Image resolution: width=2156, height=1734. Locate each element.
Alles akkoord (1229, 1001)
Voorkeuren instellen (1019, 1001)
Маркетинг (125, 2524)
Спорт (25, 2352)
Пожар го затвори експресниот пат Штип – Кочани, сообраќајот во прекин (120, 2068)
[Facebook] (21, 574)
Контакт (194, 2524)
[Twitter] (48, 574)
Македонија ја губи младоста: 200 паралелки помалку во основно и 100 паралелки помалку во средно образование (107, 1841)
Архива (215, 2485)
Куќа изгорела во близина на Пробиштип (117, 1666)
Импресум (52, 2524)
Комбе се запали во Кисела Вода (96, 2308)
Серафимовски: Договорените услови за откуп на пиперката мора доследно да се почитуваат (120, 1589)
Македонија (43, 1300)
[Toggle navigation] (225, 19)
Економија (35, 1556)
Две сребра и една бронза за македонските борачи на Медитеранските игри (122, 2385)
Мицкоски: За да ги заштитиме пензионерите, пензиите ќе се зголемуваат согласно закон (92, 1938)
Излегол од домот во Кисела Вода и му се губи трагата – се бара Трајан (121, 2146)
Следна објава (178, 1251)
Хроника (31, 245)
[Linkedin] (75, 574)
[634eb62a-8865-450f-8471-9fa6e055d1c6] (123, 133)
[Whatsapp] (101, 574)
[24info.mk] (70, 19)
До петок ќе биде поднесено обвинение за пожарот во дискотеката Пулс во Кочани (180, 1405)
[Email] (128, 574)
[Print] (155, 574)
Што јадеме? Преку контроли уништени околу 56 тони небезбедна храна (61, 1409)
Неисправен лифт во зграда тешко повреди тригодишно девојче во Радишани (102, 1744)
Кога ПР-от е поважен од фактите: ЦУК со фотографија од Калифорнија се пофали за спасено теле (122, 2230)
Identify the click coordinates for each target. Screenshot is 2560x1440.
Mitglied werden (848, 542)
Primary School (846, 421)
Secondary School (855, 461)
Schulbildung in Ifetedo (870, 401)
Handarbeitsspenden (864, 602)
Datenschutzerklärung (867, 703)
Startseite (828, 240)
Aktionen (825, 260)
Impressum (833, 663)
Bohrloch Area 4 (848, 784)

◆ **Problem to solve**:
Return the full material unchanged.

◆ **Worked solution**:
Image resolution: width=2156, height=1734. Locate each element.
Alles akkoord (1229, 1001)
Voorkeuren instellen (1019, 1001)
Маркетинг (125, 2524)
Спорт (25, 2352)
Пожар го затвори експресниот пат Штип – Кочани, сообраќајот во прекин (120, 2068)
[Facebook] (21, 574)
Контакт (194, 2524)
[Twitter] (48, 574)
Македонија ја губи младоста: 200 паралелки помалку во основно и 100 паралелки помалку во средно образование (107, 1841)
Архива (215, 2485)
Куќа изгорела во близина на Пробиштип (117, 1666)
Импресум (52, 2524)
Комбе се запали во Кисела Вода (96, 2308)
Серафимовски: Договорените услови за откуп на пиперката мора доследно да се почитуваат (120, 1589)
Македонија (43, 1300)
[Toggle navigation] (225, 19)
Економија (35, 1556)
Две сребра и една бронза за македонските борачи на Медитеранските игри (122, 2385)
Мицкоски: За да ги заштитиме пензионерите, пензиите ќе се зголемуваат согласно закон (92, 1938)
Излегол од домот во Кисела Вода и му се губи трагата – се бара Трајан (121, 2146)
Следна објава (178, 1251)
Хроника (31, 245)
[Linkedin] (75, 574)
[634eb62a-8865-450f-8471-9fa6e055d1c6] (123, 133)
[Whatsapp] (101, 574)
[24info.mk] (70, 19)
До петок ќе биде поднесено обвинение за пожарот во дискотеката Пулс во Кочани (180, 1405)
[Email] (128, 574)
[Print] (155, 574)
Што јадеме? Преку контроли уништени околу 56 тони небезбедна храна (61, 1409)
Неисправен лифт во зграда тешко повреди тригодишно девојче во Радишани (102, 1744)
Кога ПР-от е поважен од фактите: ЦУК со фотографија од Калифорнија се пофали за спасено теле (122, 2230)
Identify the click coordinates for each target. Screenshot is 2560x1440.
Mitglied werden (848, 542)
Primary School (846, 421)
Secondary School (855, 461)
Schulbildung in Ifetedo (870, 401)
Handarbeitsspenden (864, 602)
Datenschutzerklärung (867, 703)
Startseite (828, 240)
Aktionen (825, 260)
Impressum (833, 663)
Bohrloch Area 4 (848, 784)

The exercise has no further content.